So in these words taken from the names of people we may read many a story of love and sorrow and wonder, of disgust and every human passion.


CHAPTER IX.

WORDS FROM THE NAMES OF ANIMALS.

It is easy to see how names of persons have sometimes changed into general words. But we have also a great number of general words which are taken from animals' names. Most often these words are used to describe people's characters. Sometimes people are merely compared with the animals whose qualities they are supposed to have, and sometimes they are actually called by the names of these animals. Thus we may say that a person is "as sly as a fox," or we may call him an "old fox," and every one understands the same thing by both expressions.

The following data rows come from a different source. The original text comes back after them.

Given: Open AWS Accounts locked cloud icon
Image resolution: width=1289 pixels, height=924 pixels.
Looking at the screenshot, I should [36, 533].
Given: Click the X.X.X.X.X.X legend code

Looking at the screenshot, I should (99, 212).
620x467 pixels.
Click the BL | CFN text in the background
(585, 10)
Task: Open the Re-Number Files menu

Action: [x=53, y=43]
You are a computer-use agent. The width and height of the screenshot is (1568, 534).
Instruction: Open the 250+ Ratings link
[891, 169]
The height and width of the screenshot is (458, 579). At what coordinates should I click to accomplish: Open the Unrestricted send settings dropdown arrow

The cause of this continual comparison of human beings with animals is that long ago, when these expressions first began to be used, animals, and especially wild animals, played a great part in the lives of the people. In the Middle Ages great parts of England, now dotted over with big towns, were covered with forest land. Wolves roamed in the woods, and the fighting of some wild animals and the taming of others formed a most important part of people's lives. The same thing was, of course, the case in other countries. So familiar were people in those days with animals that they thought of them almost as human beings and believed that they had their own languages. It was people who believed these things who made up many of the old fairy tales about animals—stories like "Red Riding Hood" and the "Three Bears."

We often say that we are "as hungry as a wolf;" but we who have never seen wolves except behind the bars of their cages at the Zoological Gardens do not know how hungry a wild wolf can be. Those, however, who first used this expression thought of the lean and hungry wolves who prowled round the farms and cottages in the hard winter weather, driven by starvation to men's very doors. We also have the expression, "a wolf in sheep's clothing." By this we mean a person who is really dangerous and harmful, but who puts on a harmless and gentle manner to deceive his victim.

Another use of the word wolf is as a verb, meaning to eat in a very quick and greedy manner, as we might imagine a hungry wolf would do, and as our forefathers knew by experience that they did do. Most of the people who use the names of the wolf and the fox in these ways do not know anything of the habits of these animals, but the expressions have become part of the common language.

The same thing is, of course, true about the lion, with which even our far-off English ancestors had never to fight. But the lion is such a fierce and magnificent animal that it naturally appeals to our imagination, and we find numerous comparisons with it, chiefly in poetical language. We say a soldier is as "brave as a lion," or describe him as a "lion in the fight."